### YOUR INSTRUCTIONS
Transcribe the data. Leave out nothing.

Saved entries:
═══
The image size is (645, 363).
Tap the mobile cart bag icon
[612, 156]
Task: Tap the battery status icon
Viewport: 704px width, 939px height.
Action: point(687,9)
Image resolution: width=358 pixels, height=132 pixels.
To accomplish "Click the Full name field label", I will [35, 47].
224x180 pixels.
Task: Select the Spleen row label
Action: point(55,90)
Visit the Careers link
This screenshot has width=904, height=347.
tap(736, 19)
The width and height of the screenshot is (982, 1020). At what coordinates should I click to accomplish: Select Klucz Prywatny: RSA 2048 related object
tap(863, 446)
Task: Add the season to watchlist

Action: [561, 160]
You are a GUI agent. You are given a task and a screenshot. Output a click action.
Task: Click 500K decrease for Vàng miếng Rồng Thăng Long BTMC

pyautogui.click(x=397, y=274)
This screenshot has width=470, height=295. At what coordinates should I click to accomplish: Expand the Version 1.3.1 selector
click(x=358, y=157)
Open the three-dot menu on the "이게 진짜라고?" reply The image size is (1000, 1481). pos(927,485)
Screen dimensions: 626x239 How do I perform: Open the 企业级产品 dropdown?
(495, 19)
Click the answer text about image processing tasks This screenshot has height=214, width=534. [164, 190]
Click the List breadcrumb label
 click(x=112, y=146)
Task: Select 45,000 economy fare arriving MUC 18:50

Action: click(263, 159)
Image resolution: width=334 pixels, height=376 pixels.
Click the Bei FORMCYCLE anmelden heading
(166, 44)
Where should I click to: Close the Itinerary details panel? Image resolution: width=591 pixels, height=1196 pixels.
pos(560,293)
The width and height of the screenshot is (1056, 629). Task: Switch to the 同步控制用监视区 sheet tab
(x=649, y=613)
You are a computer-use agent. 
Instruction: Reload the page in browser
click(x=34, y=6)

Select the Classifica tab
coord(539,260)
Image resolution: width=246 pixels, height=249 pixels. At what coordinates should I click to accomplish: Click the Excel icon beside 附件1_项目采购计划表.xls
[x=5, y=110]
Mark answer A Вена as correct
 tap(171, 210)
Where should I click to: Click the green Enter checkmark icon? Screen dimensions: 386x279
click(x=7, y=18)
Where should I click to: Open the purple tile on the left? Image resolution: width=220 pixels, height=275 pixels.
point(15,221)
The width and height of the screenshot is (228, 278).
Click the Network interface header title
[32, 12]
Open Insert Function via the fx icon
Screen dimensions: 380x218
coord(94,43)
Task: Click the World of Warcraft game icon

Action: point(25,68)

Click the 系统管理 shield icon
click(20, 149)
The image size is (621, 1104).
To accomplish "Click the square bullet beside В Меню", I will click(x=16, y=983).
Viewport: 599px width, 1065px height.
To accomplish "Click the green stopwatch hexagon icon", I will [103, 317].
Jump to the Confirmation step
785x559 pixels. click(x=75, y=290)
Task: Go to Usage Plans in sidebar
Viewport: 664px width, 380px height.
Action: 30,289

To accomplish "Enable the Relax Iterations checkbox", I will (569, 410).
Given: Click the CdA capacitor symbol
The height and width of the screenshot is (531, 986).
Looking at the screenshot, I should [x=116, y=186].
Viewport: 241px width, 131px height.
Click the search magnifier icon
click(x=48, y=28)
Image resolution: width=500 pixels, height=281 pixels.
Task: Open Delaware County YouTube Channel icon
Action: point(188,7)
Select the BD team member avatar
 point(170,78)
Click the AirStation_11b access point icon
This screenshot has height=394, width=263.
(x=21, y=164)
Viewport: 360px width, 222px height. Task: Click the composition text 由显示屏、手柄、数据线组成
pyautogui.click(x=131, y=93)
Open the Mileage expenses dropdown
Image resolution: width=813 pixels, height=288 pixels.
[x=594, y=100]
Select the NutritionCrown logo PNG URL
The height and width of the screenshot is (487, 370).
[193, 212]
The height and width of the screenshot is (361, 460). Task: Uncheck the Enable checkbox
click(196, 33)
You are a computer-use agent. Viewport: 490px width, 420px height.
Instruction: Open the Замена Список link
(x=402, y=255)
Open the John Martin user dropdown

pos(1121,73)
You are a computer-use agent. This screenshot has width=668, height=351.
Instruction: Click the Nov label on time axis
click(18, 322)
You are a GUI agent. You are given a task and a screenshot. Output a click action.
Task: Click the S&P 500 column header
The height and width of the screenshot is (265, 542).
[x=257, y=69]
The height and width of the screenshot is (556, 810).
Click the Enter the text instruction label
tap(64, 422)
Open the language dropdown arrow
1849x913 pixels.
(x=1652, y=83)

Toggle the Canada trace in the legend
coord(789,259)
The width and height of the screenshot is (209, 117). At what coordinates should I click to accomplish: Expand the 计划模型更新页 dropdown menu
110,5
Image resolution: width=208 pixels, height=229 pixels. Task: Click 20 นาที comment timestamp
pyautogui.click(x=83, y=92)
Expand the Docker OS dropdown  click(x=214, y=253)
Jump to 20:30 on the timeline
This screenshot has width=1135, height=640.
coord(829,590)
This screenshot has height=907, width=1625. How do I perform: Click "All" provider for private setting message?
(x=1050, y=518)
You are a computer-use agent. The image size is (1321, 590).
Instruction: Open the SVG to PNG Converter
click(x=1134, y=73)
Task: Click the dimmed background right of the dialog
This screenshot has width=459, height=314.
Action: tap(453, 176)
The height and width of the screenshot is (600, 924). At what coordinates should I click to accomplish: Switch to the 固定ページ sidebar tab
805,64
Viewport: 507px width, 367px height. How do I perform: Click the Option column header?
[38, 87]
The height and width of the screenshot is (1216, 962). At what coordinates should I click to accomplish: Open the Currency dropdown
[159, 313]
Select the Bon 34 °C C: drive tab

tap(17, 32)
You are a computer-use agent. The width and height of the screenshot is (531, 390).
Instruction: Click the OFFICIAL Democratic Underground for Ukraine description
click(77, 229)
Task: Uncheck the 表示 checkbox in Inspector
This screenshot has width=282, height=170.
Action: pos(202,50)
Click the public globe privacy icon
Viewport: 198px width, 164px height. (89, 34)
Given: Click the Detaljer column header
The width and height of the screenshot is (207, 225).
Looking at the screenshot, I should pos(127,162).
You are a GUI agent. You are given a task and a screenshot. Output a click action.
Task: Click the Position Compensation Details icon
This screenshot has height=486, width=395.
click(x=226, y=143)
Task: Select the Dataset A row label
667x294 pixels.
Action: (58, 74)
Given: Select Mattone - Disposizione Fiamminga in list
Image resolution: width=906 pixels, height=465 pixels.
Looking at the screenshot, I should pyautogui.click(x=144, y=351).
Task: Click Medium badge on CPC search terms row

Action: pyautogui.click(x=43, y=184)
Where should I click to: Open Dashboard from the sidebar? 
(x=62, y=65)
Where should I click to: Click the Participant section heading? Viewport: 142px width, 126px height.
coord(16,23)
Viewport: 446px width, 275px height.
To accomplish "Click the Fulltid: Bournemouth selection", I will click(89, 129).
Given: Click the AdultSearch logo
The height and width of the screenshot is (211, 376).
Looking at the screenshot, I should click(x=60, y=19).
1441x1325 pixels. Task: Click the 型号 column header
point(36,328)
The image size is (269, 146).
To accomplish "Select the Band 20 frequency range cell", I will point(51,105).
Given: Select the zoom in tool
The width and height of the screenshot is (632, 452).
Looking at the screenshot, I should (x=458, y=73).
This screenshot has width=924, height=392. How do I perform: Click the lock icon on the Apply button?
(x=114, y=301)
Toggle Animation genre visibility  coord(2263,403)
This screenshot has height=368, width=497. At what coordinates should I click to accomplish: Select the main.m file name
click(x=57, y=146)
═══
### REPLY
The image size is (645, 363).
Tap the mobile cart bag icon
[612, 156]
Task: Tap the battery status icon
Viewport: 704px width, 939px height.
Action: point(687,9)
Image resolution: width=358 pixels, height=132 pixels.
To accomplish "Click the Full name field label", I will [35, 47].
224x180 pixels.
Task: Select the Spleen row label
Action: point(55,90)
Visit the Careers link
This screenshot has width=904, height=347.
tap(736, 19)
The width and height of the screenshot is (982, 1020). At what coordinates should I click to accomplish: Select Klucz Prywatny: RSA 2048 related object
tap(863, 446)
Task: Add the season to watchlist

Action: [561, 160]
You are a GUI agent. You are given a task and a screenshot. Output a click action.
Task: Click 500K decrease for Vàng miếng Rồng Thăng Long BTMC

pyautogui.click(x=397, y=274)
This screenshot has width=470, height=295. At what coordinates should I click to accomplish: Expand the Version 1.3.1 selector
click(x=358, y=157)
Open the three-dot menu on the "이게 진짜라고?" reply The image size is (1000, 1481). pos(927,485)
Screen dimensions: 626x239 How do I perform: Open the 企业级产品 dropdown?
(495, 19)
Click the answer text about image processing tasks This screenshot has height=214, width=534. [164, 190]
Click the List breadcrumb label
 click(x=112, y=146)
Task: Select 45,000 economy fare arriving MUC 18:50

Action: click(263, 159)
Image resolution: width=334 pixels, height=376 pixels.
Click the Bei FORMCYCLE anmelden heading
(166, 44)
Where should I click to: Close the Itinerary details panel? Image resolution: width=591 pixels, height=1196 pixels.
pos(560,293)
The width and height of the screenshot is (1056, 629). Task: Switch to the 同步控制用监视区 sheet tab
(x=649, y=613)
You are a computer-use agent. 
Instruction: Reload the page in browser
click(x=34, y=6)

Select the Classifica tab
coord(539,260)
Image resolution: width=246 pixels, height=249 pixels. At what coordinates should I click to accomplish: Click the Excel icon beside 附件1_项目采购计划表.xls
[x=5, y=110]
Mark answer A Вена as correct
 tap(171, 210)
Where should I click to: Click the green Enter checkmark icon? Screen dimensions: 386x279
click(x=7, y=18)
Where should I click to: Open the purple tile on the left? Image resolution: width=220 pixels, height=275 pixels.
point(15,221)
The width and height of the screenshot is (228, 278).
Click the Network interface header title
[32, 12]
Open Insert Function via the fx icon
Screen dimensions: 380x218
coord(94,43)
Task: Click the World of Warcraft game icon

Action: point(25,68)

Click the 系统管理 shield icon
click(20, 149)
The image size is (621, 1104).
To accomplish "Click the square bullet beside В Меню", I will click(x=16, y=983).
Viewport: 599px width, 1065px height.
To accomplish "Click the green stopwatch hexagon icon", I will [103, 317].
Jump to the Confirmation step
785x559 pixels. click(x=75, y=290)
Task: Go to Usage Plans in sidebar
Viewport: 664px width, 380px height.
Action: 30,289

To accomplish "Enable the Relax Iterations checkbox", I will (569, 410).
Given: Click the CdA capacitor symbol
The height and width of the screenshot is (531, 986).
Looking at the screenshot, I should [x=116, y=186].
Viewport: 241px width, 131px height.
Click the search magnifier icon
click(x=48, y=28)
Image resolution: width=500 pixels, height=281 pixels.
Task: Open Delaware County YouTube Channel icon
Action: point(188,7)
Select the BD team member avatar
 point(170,78)
Click the AirStation_11b access point icon
This screenshot has height=394, width=263.
(x=21, y=164)
Viewport: 360px width, 222px height. Task: Click the composition text 由显示屏、手柄、数据线组成
pyautogui.click(x=131, y=93)
Open the Mileage expenses dropdown
Image resolution: width=813 pixels, height=288 pixels.
[x=594, y=100]
Select the NutritionCrown logo PNG URL
The height and width of the screenshot is (487, 370).
[193, 212]
The height and width of the screenshot is (361, 460). Task: Uncheck the Enable checkbox
click(196, 33)
You are a computer-use agent. Viewport: 490px width, 420px height.
Instruction: Open the Замена Список link
(x=402, y=255)
Open the John Martin user dropdown

pos(1121,73)
You are a computer-use agent. This screenshot has width=668, height=351.
Instruction: Click the Nov label on time axis
click(18, 322)
You are a GUI agent. You are given a task and a screenshot. Output a click action.
Task: Click the S&P 500 column header
The height and width of the screenshot is (265, 542).
[x=257, y=69]
The height and width of the screenshot is (556, 810).
Click the Enter the text instruction label
tap(64, 422)
Open the language dropdown arrow
1849x913 pixels.
(x=1652, y=83)

Toggle the Canada trace in the legend
coord(789,259)
The width and height of the screenshot is (209, 117). At what coordinates should I click to accomplish: Expand the 计划模型更新页 dropdown menu
110,5
Image resolution: width=208 pixels, height=229 pixels. Task: Click 20 นาที comment timestamp
pyautogui.click(x=83, y=92)
Expand the Docker OS dropdown  click(x=214, y=253)
Jump to 20:30 on the timeline
This screenshot has width=1135, height=640.
coord(829,590)
This screenshot has height=907, width=1625. How do I perform: Click "All" provider for private setting message?
(x=1050, y=518)
You are a computer-use agent. The image size is (1321, 590).
Instruction: Open the SVG to PNG Converter
click(x=1134, y=73)
Task: Click the dimmed background right of the dialog
This screenshot has width=459, height=314.
Action: tap(453, 176)
The height and width of the screenshot is (600, 924). At what coordinates should I click to accomplish: Switch to the 固定ページ sidebar tab
805,64
Viewport: 507px width, 367px height. How do I perform: Click the Option column header?
[38, 87]
The height and width of the screenshot is (1216, 962). At what coordinates should I click to accomplish: Open the Currency dropdown
[159, 313]
Select the Bon 34 °C C: drive tab

tap(17, 32)
You are a computer-use agent. The width and height of the screenshot is (531, 390).
Instruction: Click the OFFICIAL Democratic Underground for Ukraine description
click(77, 229)
Task: Uncheck the 表示 checkbox in Inspector
This screenshot has width=282, height=170.
Action: pos(202,50)
Click the public globe privacy icon
Viewport: 198px width, 164px height. (89, 34)
Given: Click the Detaljer column header
The width and height of the screenshot is (207, 225).
Looking at the screenshot, I should pos(127,162).
You are a GUI agent. You are given a task and a screenshot. Output a click action.
Task: Click the Position Compensation Details icon
This screenshot has height=486, width=395.
click(x=226, y=143)
Task: Select the Dataset A row label
667x294 pixels.
Action: (58, 74)
Given: Select Mattone - Disposizione Fiamminga in list
Image resolution: width=906 pixels, height=465 pixels.
Looking at the screenshot, I should pyautogui.click(x=144, y=351).
Task: Click Medium badge on CPC search terms row

Action: pyautogui.click(x=43, y=184)
Where should I click to: Open Dashboard from the sidebar? 
(x=62, y=65)
Where should I click to: Click the Participant section heading? Viewport: 142px width, 126px height.
coord(16,23)
Viewport: 446px width, 275px height.
To accomplish "Click the Fulltid: Bournemouth selection", I will click(89, 129).
Given: Click the AdultSearch logo
The height and width of the screenshot is (211, 376).
Looking at the screenshot, I should click(x=60, y=19).
1441x1325 pixels. Task: Click the 型号 column header
point(36,328)
The image size is (269, 146).
To accomplish "Select the Band 20 frequency range cell", I will point(51,105).
Given: Select the zoom in tool
The width and height of the screenshot is (632, 452).
Looking at the screenshot, I should (x=458, y=73).
This screenshot has width=924, height=392. How do I perform: Click the lock icon on the Apply button?
(x=114, y=301)
Toggle Animation genre visibility  coord(2263,403)
This screenshot has height=368, width=497. At what coordinates should I click to accomplish: Select the main.m file name
click(x=57, y=146)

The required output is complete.